Week 10 - Filtering and State Estimation

In [2]:
import numpy as np
import matplotlib.pyplot as plt

Problem 19.1:

What is the approximate Kalman gain matrix in the limit of small measurement noise? How is the error matrix updated in this case?

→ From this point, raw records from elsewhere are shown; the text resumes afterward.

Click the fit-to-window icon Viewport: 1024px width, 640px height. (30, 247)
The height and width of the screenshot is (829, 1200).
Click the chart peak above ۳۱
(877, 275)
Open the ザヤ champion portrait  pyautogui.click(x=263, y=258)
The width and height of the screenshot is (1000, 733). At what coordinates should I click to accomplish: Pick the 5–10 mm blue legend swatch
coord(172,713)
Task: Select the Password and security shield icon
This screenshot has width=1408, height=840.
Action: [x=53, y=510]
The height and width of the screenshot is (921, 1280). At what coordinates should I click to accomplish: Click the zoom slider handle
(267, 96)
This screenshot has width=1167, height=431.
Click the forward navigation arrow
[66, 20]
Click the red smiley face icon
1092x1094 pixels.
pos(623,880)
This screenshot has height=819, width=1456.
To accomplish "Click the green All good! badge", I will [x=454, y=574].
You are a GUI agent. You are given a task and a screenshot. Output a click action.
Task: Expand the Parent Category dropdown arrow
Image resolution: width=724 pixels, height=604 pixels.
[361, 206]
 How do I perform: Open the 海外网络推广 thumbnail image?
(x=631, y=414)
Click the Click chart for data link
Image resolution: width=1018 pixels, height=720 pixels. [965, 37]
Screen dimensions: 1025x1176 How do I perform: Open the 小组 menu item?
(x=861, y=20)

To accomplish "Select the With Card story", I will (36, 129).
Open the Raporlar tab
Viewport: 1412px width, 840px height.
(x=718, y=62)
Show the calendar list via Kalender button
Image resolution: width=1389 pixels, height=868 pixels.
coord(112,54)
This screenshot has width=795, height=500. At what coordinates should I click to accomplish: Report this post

In the limit of small measurement noise we get:

$$ \begin{split} N_t^y &\rightarrow 0 \\ B_t E_{t|t-1} B_t^T + N_t^y &\approx B_t E_{t|t-1} B_t^T \end{split} $$$$ K_t = E_{t|t-1} B_t^T (B_t E_{t|t-1} B_t^T + N_t^y)^{-1} \approx E_{t|t-1} B_t^T (B_t E_{t|t-1} B_t^T)^{-1} = B_t^{-1} $$

And for the error matrix we get:

$$ E_{t|t} = (I-K_t B_t) E_{t|t-1} \approx (I-B_t^{-1} B_t) E_{t|t-1} = 0 $$

Problem 19.2:

Take as a test signal a periodically modulated sinusoid with noise added, $$y_n = sin[0.1t_n + 4 sin(0.01t_n)] + η ≡ sin(θ_n) + η , $$ where $η$ is a Gaussian noise process with $σ = 0.1$. Design an extended Kalman filter to estimate the noise-free signal. Use a two-component state vector $\vec{x_n} = (θ_n, θ_{n−1})$, and assume for the internal model a linear extrapolation $θ_{n+1} = θ_n + (θ_n−θ_{n−1})$. Take the system noise matrix $N^x$ to be diagonal, and plot the predicted value of $y$ versus the measured value of $y$ if the standard deviation of the system noise is chosen to be $10^{−1}$, $10^{−3}$, and $10^{−5}$. Use the identity matrix for the initial error estimate.

In [59]:
delta_t = .1
T = np.arange(0, 1000, delta_t)
theta = .1*T + 4*np.sin(.01*T)
eta = np.random.normal(loc=0, scale=.1, size=T.size)
Y = np.sin(theta) + eta
In [60]:
def ExtendedKalmanStep(A_func, B_func, f, g, x_est, y, E_est, N_x, N_y):
    # Estimate the new observable
    y_est = g(x_est)

    # Compute the Kalman gain matrix
    K = np.matmul(E_est, 
                  np.matmul(np.transpose(B_func(x_est)), 
                            np.linalg.inv(np.matmul(B_func(x_est), 
                                                    np.matmul(E_est, np.transpose(B_func(x_est)))) + N_y)))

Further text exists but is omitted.